* [What needs to be done]
Copy the entries exactly, through the "Given: Click the compressor" line.
+ + +
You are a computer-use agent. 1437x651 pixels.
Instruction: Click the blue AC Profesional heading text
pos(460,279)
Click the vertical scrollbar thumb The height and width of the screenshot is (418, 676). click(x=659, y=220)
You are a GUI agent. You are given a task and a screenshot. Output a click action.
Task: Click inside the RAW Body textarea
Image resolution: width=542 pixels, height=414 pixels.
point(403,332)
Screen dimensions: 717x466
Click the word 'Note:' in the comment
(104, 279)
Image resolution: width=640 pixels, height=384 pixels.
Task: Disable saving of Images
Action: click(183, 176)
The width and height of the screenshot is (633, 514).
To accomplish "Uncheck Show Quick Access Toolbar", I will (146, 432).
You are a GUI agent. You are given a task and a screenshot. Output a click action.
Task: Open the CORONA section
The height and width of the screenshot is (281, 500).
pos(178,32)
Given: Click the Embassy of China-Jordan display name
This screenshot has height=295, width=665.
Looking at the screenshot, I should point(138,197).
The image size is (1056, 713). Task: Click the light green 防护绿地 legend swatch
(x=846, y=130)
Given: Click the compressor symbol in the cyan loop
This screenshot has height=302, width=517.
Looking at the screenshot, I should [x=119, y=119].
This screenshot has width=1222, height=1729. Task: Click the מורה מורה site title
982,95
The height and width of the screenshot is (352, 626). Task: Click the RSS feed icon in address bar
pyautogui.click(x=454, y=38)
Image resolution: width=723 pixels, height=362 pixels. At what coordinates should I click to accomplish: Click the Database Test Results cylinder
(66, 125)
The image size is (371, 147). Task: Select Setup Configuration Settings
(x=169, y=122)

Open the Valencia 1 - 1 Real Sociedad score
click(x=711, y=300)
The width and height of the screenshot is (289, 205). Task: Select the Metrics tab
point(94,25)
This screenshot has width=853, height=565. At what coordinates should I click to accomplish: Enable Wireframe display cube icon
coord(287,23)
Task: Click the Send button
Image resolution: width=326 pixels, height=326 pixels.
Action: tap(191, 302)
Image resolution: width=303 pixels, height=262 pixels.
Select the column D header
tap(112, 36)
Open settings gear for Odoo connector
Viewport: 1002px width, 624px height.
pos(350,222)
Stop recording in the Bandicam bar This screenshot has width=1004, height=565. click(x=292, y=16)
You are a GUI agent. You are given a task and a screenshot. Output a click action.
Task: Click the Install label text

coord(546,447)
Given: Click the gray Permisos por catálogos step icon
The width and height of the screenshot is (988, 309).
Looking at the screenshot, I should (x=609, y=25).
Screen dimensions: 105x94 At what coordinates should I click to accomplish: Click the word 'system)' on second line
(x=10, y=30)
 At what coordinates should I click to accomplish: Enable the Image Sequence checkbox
+ + +
* [Your response]
You are a computer-use agent. 1437x651 pixels.
Instruction: Click the blue AC Profesional heading text
pos(460,279)
Click the vertical scrollbar thumb The height and width of the screenshot is (418, 676). click(x=659, y=220)
You are a GUI agent. You are given a task and a screenshot. Output a click action.
Task: Click inside the RAW Body textarea
Image resolution: width=542 pixels, height=414 pixels.
point(403,332)
Screen dimensions: 717x466
Click the word 'Note:' in the comment
(104, 279)
Image resolution: width=640 pixels, height=384 pixels.
Task: Disable saving of Images
Action: click(183, 176)
The width and height of the screenshot is (633, 514).
To accomplish "Uncheck Show Quick Access Toolbar", I will (146, 432).
You are a GUI agent. You are given a task and a screenshot. Output a click action.
Task: Open the CORONA section
The height and width of the screenshot is (281, 500).
pos(178,32)
Given: Click the Embassy of China-Jordan display name
This screenshot has height=295, width=665.
Looking at the screenshot, I should point(138,197).
The image size is (1056, 713). Task: Click the light green 防护绿地 legend swatch
(x=846, y=130)
Given: Click the compressor symbol in the cyan loop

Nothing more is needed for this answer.